From this post CUDA Dynamic Parallelism API and Principles:
If the parent kernel needs results computed by the child kernel to do its own work, it must ensure that the child grid has finished execution before continuing by explicitly synchronizing using cudaDeviceSynchronize(void). This function waits for completion of all grids previously launched by the thread block from which it has been called. Because of nesting, it also ensures that any descendants of grids launched by the thread block have completed.
...
Note that the view of global memory is not consistent when the kernel launch construct is executed. That means that in the following code example, it is not defined whether the child kernel reads and prints the value 1 or 2. To avoid race conditions, memory which can be read by the child should not be written by the parent after kernel launch but before explicit synchronization.
__device__ int v = 0;
__global__ void child_k(void) {
printf("v = %d\n", v);
}
__global__ void parent_k(void) {
v = 1;
child_k <<< 1, 1 >>>> ();
v = 2; // RACE CONDITION
cudaDeviceSynchronize();
}
There is very little information on dynamic parallelism of Kepler, from the description of this new technology, does it mean the issue of thread control flow divergence in the same warp is solved?

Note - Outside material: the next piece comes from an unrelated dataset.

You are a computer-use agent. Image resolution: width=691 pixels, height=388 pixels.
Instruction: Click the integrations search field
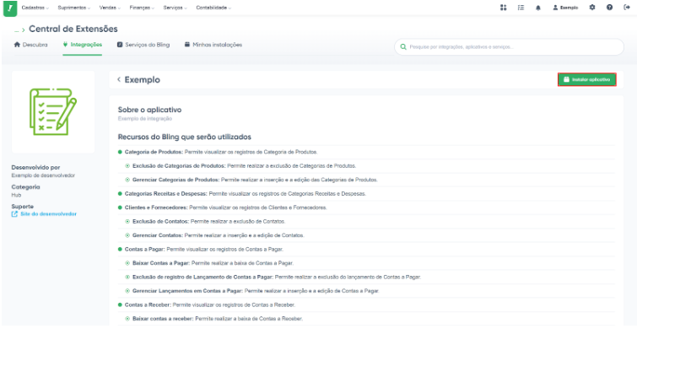coord(509,47)
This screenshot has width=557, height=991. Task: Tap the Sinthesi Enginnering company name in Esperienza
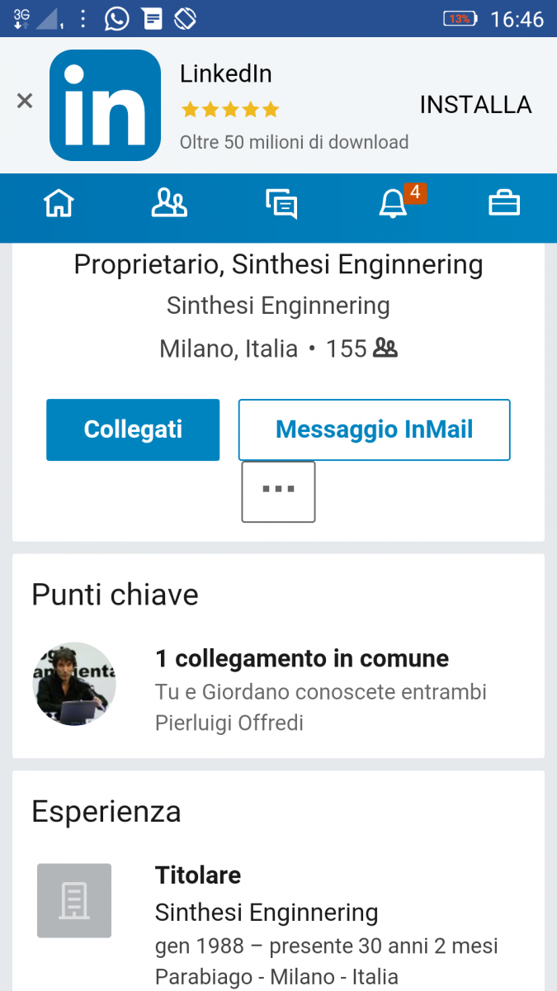click(x=267, y=913)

It allows recursion and lunching kernel from device code, does it mean that control path in different thread can be executed simultaneously?
Take a look to this paper
Dynamic parallelism, flow divergence and recursion are separated concepts. Dynamic parallelism is the ability to launch threads within a thread. This mean for example you may do this
__global__ void t_father(...) {
...
t_child<<< BLOCKS, THREADS>>>();
...
}
I personally investigated in this area, when you do something like this, when t_father launches the t_child, the whole vga resources are distributed again among those and t_father waits until all the t_child have finished before it can go on (look also this paper Slide 25)

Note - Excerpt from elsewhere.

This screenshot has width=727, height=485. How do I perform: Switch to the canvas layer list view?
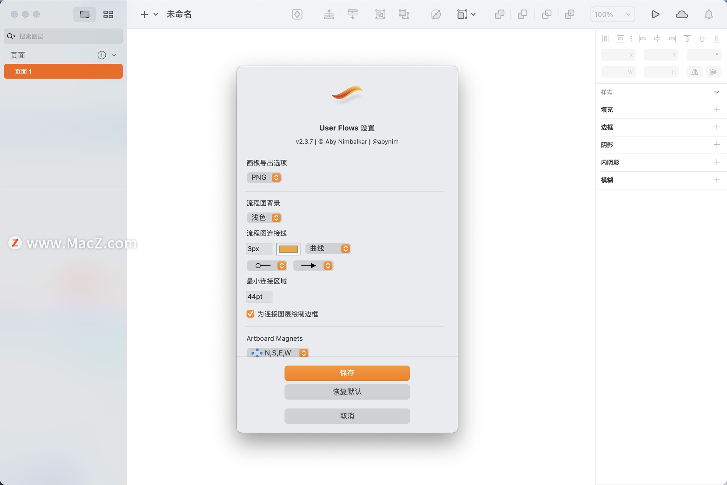[x=85, y=14]
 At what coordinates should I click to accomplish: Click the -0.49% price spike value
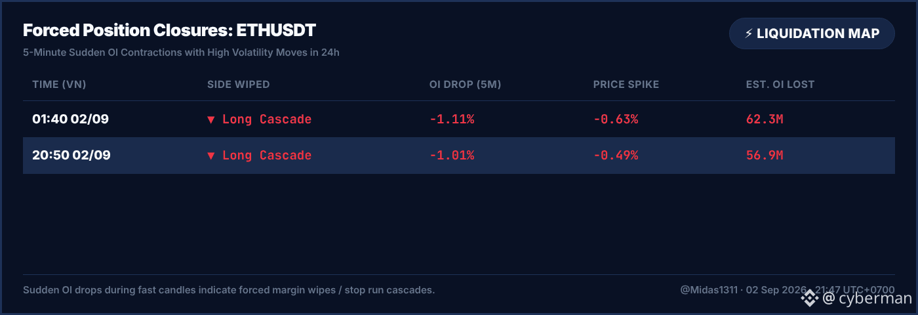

Recursion is available since Fermi and is the ability for a thread to call itself without any other thread/block re-configuration
Regarding the flow divergence, I guess we will never see thread within a warp executing different code simultaneously..
No. Warp concept still exists. All the threads in a warp are SIMD (Single Instruction Multiple Data) that means at the same time, they run one instruction. Even when you call a child kernel, GPU designates one or more warps to your call. Have 3 things in your mind when you're using dynamic parallelism:
The deepest you can go is 24 (CC=3.5).
The number of dynamic kernels running at the same time is limited ( default 4096) but can be increased.
Keep parent kernel busy after child kernel call otherwise with a good chance you waste resources.
There's a sample cuda source in this NVidia presentation on slide 9.
__global__ void convolution(int x[])
{
for j = 1 to x[blockIdx]
kernel<<< ... >>>(blockIdx, j)
}
It goes on to show how part of the CUDA control code is moved to the GPU, so that the kernel can spawn other kernel functions on partial dompute domains of various sizes (slide 14).
The global compute domain and the partitioning of it are still static, so you can't actually go and change this DURING GPU computation to e.g. spawn more kernel executions because you've not reached the end of your evaluation function yet. Instead, you provide an array that holds the number of threads you want to spawn with a specific kernel.